→ **PROBLEM TO WORK ON**
A bare number is required: the count of lines in the material below that hold the word "Click".

→ **EXTRACTED ENTRIES**

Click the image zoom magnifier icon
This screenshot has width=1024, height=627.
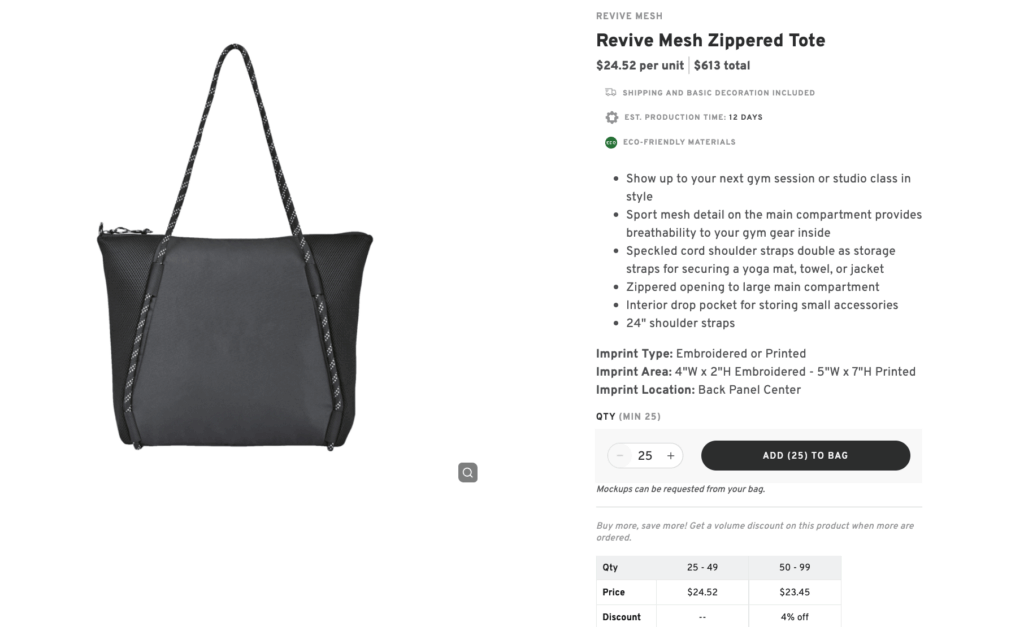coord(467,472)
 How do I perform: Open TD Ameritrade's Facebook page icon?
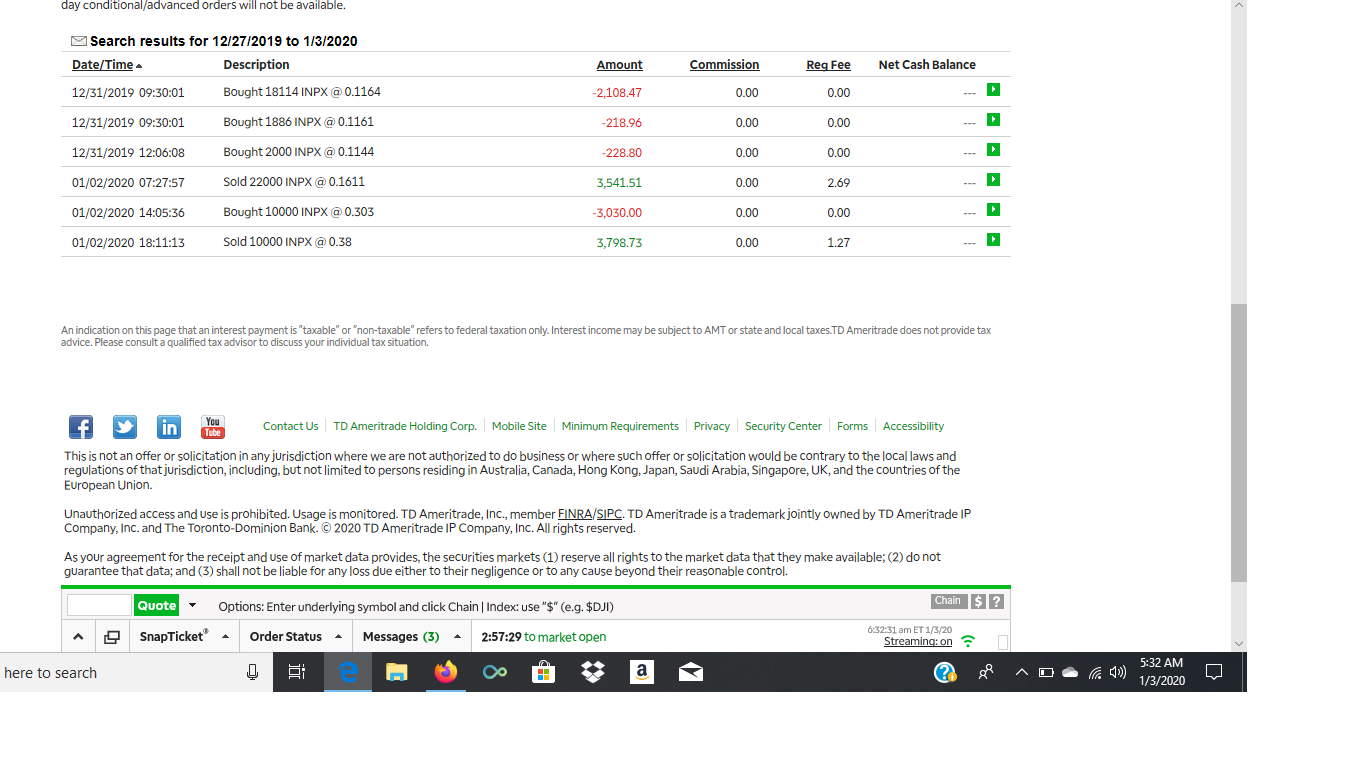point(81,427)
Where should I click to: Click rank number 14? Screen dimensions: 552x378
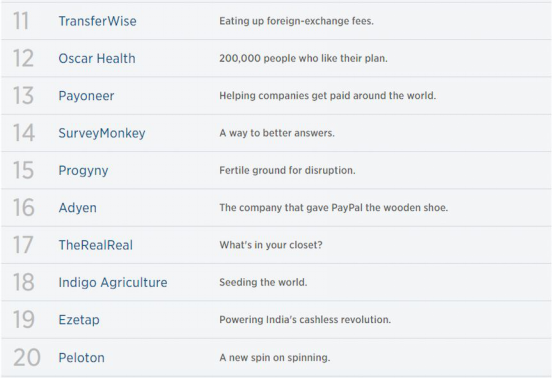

→ **TASK RESPONSE**
2